■ DÉTAIL DE LA TÂCHE
Reprenez le texte ci-dessous sur Philippe Claudel et son film « Avant l'hiver », en le poursuivant à partir de sa dernière phrase.

On connaît la réponse : les deux évidemment dans le cas de Philippe Claudel, un bon écrivain, un des meilleurs de sa génération et un futur grand cinéaste, très vraisemblablement.

 Cet éloge d’emblée, en raison d’une grande surprise : le dernier film « avant l’hiver »n’a pas encore le succès escompté et mérité. 
Peut-être a-t-il été un peu oublié par la promotion ? La bande annonce n’aurait pas été assez incitative ? Pire, le parisianisme sévissant comme à l’accoutumée, le Lorrain que son terroir ou les terroirs proches (l’Alsace, le Luxembourg) inspirent souvent, n’aurait t-il pas trouvé l’accueil privilégié par certains critiques plus germanopratins. Ouf, c’est dit ! Non ou alors un peu de tout çà mais pas essentiellement : il se peut aussi que le film ait été vu sous un angle fallacieux, ordinaire, et qu’on y ait escamoté un aspect très important et beaucoup plus original. Avec cet autre regard là, dans la lecture d’un roman, il aurait été impossible de ne pas le percevoir, cet autre aspect, quitte à le feuilleter à rebours, à loisir. Peut-être ? Sans doute.

■ CONTENU DES DONNÉES
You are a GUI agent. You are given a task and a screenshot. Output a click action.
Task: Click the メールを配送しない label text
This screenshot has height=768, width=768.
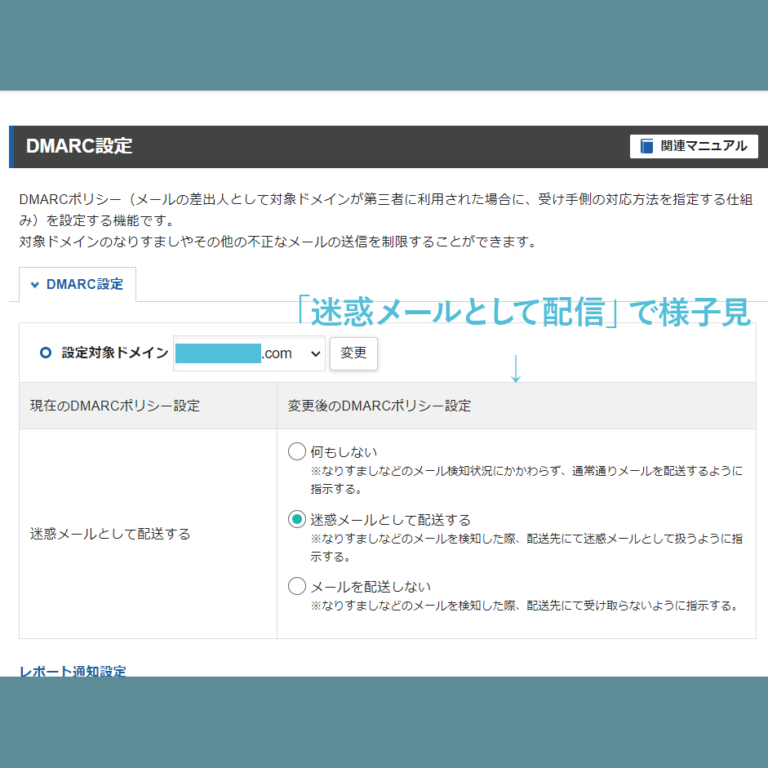point(370,586)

■ RÉSULTAT DE LA TÂCHE
Des critiques bonnes ou mitigées mais sans dithyrambes.

La presse en général a accueilli le film avec le respect qui est dû à un beau travail d’un réalisateur talentueux et des acteurs de premier rang : Daniel Auteuil (Paul) et Kristin Scott-Thomas ( Lucie) sont parfaits, intelligents, sensibles et « personnels » comme Richard Berry( Gérard) d’ailleurs. La jeune et énigmatique Leïla Bekhti ( Lou- par hasard ?) est émouvante de justesse. Un talent très prometteur qui dépasse de loin sa beauté sensuelle mise à profit ici assez souvent. « Lisse, hélas » écrit un critique qui n’a pas tout vu.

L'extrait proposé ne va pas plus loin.